Locate each row below that contains the word "order" and copy those rows in full.

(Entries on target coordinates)
◆ ◆ ◆ ◆
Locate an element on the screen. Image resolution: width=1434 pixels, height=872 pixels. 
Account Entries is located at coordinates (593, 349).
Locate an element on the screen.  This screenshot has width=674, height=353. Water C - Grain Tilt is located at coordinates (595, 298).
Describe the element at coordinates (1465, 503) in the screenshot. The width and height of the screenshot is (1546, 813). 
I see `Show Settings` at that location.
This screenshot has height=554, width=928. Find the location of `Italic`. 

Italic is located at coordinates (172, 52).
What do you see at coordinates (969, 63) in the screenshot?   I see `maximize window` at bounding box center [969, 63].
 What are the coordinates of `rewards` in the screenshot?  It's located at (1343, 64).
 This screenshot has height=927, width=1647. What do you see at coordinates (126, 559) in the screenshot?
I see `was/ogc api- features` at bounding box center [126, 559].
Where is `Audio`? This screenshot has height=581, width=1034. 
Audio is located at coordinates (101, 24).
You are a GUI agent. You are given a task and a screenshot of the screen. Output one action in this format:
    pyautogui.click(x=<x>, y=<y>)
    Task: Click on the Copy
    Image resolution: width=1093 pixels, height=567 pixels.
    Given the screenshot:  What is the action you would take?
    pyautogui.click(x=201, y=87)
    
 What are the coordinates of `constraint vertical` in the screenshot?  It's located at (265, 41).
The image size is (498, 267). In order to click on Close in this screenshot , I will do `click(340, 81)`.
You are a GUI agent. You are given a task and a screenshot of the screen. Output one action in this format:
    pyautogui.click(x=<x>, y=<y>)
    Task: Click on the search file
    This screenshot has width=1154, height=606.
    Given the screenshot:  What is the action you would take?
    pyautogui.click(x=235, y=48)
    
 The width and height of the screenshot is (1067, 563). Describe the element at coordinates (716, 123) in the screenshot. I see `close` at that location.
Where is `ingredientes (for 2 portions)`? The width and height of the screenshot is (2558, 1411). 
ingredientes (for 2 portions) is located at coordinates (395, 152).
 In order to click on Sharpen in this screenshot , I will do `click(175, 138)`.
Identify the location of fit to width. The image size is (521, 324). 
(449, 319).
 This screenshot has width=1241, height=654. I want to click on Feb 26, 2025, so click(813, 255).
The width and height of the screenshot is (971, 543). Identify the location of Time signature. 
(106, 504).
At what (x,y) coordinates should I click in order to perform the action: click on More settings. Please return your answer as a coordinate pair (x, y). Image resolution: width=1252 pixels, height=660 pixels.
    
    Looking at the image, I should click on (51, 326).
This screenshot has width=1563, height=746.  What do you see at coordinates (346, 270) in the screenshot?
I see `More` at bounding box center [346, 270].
◆ ◆ ◆ ◆
*OUTPUT OF THE TASK*:
The image size is (498, 267). In order to click on Close in this screenshot , I will do `click(340, 81)`.
 In order to click on Sharpen in this screenshot , I will do `click(175, 138)`.
At what (x,y) coordinates should I click in order to perform the action: click on More settings. Please return your answer as a coordinate pair (x, y). Image resolution: width=1252 pixels, height=660 pixels.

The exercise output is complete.